Reproduce the listing below in full, substituting "desktop automation agent" for every occurrence of "computer-use agent" and leaving all other text unchanged.

■ ■ ■ ■ ■

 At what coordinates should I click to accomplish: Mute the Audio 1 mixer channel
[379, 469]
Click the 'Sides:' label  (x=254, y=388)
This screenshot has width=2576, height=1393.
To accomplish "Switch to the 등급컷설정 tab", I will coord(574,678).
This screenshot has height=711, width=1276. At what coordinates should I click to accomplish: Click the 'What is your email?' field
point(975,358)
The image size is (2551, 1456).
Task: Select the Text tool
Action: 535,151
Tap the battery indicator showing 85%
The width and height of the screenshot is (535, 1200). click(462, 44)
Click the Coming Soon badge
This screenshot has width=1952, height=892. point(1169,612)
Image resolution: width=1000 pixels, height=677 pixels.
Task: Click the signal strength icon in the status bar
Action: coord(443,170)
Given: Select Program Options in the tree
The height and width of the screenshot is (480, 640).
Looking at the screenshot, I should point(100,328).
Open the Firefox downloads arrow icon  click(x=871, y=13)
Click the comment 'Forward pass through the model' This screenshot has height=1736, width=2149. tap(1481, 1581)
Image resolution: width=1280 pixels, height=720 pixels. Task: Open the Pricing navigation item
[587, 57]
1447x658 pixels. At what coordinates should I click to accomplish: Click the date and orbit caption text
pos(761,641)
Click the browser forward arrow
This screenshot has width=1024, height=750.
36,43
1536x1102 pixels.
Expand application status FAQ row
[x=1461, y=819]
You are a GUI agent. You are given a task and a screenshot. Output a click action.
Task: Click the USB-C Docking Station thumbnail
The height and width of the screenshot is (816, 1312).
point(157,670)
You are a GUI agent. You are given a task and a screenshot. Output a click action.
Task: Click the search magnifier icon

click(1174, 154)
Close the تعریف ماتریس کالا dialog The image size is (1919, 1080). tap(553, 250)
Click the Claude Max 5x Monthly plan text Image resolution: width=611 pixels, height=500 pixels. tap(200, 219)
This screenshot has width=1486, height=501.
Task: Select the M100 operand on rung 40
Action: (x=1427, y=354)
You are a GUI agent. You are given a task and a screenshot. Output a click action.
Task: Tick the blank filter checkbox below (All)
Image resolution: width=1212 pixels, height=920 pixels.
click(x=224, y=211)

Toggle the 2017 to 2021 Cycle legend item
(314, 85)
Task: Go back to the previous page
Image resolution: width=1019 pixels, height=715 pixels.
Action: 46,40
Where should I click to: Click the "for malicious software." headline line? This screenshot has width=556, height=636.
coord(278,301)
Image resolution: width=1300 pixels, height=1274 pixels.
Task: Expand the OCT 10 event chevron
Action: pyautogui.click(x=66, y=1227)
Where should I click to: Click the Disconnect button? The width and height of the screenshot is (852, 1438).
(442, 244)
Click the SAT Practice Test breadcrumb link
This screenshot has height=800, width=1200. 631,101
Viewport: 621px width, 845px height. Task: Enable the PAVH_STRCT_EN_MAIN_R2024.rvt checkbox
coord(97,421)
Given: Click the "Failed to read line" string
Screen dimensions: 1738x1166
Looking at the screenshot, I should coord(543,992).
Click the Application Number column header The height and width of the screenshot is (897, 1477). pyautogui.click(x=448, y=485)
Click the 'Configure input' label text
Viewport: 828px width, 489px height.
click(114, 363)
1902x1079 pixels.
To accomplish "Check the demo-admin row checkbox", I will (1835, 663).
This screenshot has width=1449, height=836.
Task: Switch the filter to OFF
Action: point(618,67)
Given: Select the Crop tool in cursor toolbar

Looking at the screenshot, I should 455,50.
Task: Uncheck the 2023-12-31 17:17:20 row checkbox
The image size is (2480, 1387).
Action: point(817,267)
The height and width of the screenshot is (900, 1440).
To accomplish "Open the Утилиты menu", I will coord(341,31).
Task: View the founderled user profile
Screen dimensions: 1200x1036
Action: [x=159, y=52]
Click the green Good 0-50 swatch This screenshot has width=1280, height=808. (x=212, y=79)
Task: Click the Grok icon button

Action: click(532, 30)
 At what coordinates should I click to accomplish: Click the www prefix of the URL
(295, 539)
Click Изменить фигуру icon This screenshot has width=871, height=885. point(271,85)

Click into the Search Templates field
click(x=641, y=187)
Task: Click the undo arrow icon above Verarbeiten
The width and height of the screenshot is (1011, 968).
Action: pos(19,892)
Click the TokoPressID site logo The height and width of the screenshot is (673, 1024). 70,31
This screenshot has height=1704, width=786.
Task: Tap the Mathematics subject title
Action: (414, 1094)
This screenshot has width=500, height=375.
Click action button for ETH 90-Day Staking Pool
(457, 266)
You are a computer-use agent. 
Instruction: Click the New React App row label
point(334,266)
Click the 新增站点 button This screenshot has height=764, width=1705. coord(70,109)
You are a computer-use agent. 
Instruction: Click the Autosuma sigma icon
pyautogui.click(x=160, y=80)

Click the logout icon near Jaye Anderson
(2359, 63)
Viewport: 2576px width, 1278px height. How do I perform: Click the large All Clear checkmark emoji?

■ ■ ■ ■ ■

RESPONSE TO THIS EXERCISE >>
 At what coordinates should I click to accomplish: Mute the Audio 1 mixer channel
[379, 469]
Click the 'Sides:' label  (x=254, y=388)
This screenshot has width=2576, height=1393.
To accomplish "Switch to the 등급컷설정 tab", I will coord(574,678).
This screenshot has height=711, width=1276. At what coordinates should I click to accomplish: Click the 'What is your email?' field
point(975,358)
The image size is (2551, 1456).
Task: Select the Text tool
Action: 535,151
Tap the battery indicator showing 85%
The width and height of the screenshot is (535, 1200). click(462, 44)
Click the Coming Soon badge
This screenshot has width=1952, height=892. point(1169,612)
Image resolution: width=1000 pixels, height=677 pixels.
Task: Click the signal strength icon in the status bar
Action: coord(443,170)
Given: Select Program Options in the tree
The height and width of the screenshot is (480, 640).
Looking at the screenshot, I should point(100,328).
Open the Firefox downloads arrow icon  click(x=871, y=13)
Click the comment 'Forward pass through the model' This screenshot has height=1736, width=2149. tap(1481, 1581)
Image resolution: width=1280 pixels, height=720 pixels. Task: Open the Pricing navigation item
[587, 57]
1447x658 pixels. At what coordinates should I click to accomplish: Click the date and orbit caption text
pos(761,641)
Click the browser forward arrow
This screenshot has width=1024, height=750.
36,43
1536x1102 pixels.
Expand application status FAQ row
[x=1461, y=819]
You are a GUI agent. You are given a task and a screenshot. Output a click action.
Task: Click the USB-C Docking Station thumbnail
The height and width of the screenshot is (816, 1312).
point(157,670)
You are a GUI agent. You are given a task and a screenshot. Output a click action.
Task: Click the search magnifier icon

click(1174, 154)
Close the تعریف ماتریس کالا dialog The image size is (1919, 1080). tap(553, 250)
Click the Claude Max 5x Monthly plan text Image resolution: width=611 pixels, height=500 pixels. tap(200, 219)
This screenshot has width=1486, height=501.
Task: Select the M100 operand on rung 40
Action: (x=1427, y=354)
You are a GUI agent. You are given a task and a screenshot. Output a click action.
Task: Tick the blank filter checkbox below (All)
Image resolution: width=1212 pixels, height=920 pixels.
click(x=224, y=211)

Toggle the 2017 to 2021 Cycle legend item
(314, 85)
Task: Go back to the previous page
Image resolution: width=1019 pixels, height=715 pixels.
Action: 46,40
Where should I click to: Click the "for malicious software." headline line? This screenshot has width=556, height=636.
coord(278,301)
Image resolution: width=1300 pixels, height=1274 pixels.
Task: Expand the OCT 10 event chevron
Action: pyautogui.click(x=66, y=1227)
Where should I click to: Click the Disconnect button? The width and height of the screenshot is (852, 1438).
(442, 244)
Click the SAT Practice Test breadcrumb link
This screenshot has height=800, width=1200. 631,101
Viewport: 621px width, 845px height. Task: Enable the PAVH_STRCT_EN_MAIN_R2024.rvt checkbox
coord(97,421)
Given: Click the "Failed to read line" string
Screen dimensions: 1738x1166
Looking at the screenshot, I should coord(543,992).
Click the Application Number column header The height and width of the screenshot is (897, 1477). pyautogui.click(x=448, y=485)
Click the 'Configure input' label text
Viewport: 828px width, 489px height.
click(114, 363)
1902x1079 pixels.
To accomplish "Check the demo-admin row checkbox", I will (1835, 663).
This screenshot has width=1449, height=836.
Task: Switch the filter to OFF
Action: point(618,67)
Given: Select the Crop tool in cursor toolbar

Looking at the screenshot, I should 455,50.
Task: Uncheck the 2023-12-31 17:17:20 row checkbox
The image size is (2480, 1387).
Action: point(817,267)
The height and width of the screenshot is (900, 1440).
To accomplish "Open the Утилиты menu", I will coord(341,31).
Task: View the founderled user profile
Screen dimensions: 1200x1036
Action: [x=159, y=52]
Click the green Good 0-50 swatch This screenshot has width=1280, height=808. (x=212, y=79)
Task: Click the Grok icon button

Action: click(532, 30)
 At what coordinates should I click to accomplish: Click the www prefix of the URL
(295, 539)
Click Изменить фигуру icon This screenshot has width=871, height=885. point(271,85)

Click into the Search Templates field
click(x=641, y=187)
Task: Click the undo arrow icon above Verarbeiten
The width and height of the screenshot is (1011, 968).
Action: pos(19,892)
Click the TokoPressID site logo The height and width of the screenshot is (673, 1024). 70,31
This screenshot has height=1704, width=786.
Task: Tap the Mathematics subject title
Action: (414, 1094)
This screenshot has width=500, height=375.
Click action button for ETH 90-Day Staking Pool
(457, 266)
You are a desktop automation agent. 
Instruction: Click the New React App row label
point(334,266)
Click the 新增站点 button This screenshot has height=764, width=1705. coord(70,109)
You are a desktop automation agent. 
Instruction: Click the Autosuma sigma icon
pyautogui.click(x=160, y=80)

Click the logout icon near Jaye Anderson
(2359, 63)
Viewport: 2576px width, 1278px height. How do I perform: Click the large All Clear checkmark emoji?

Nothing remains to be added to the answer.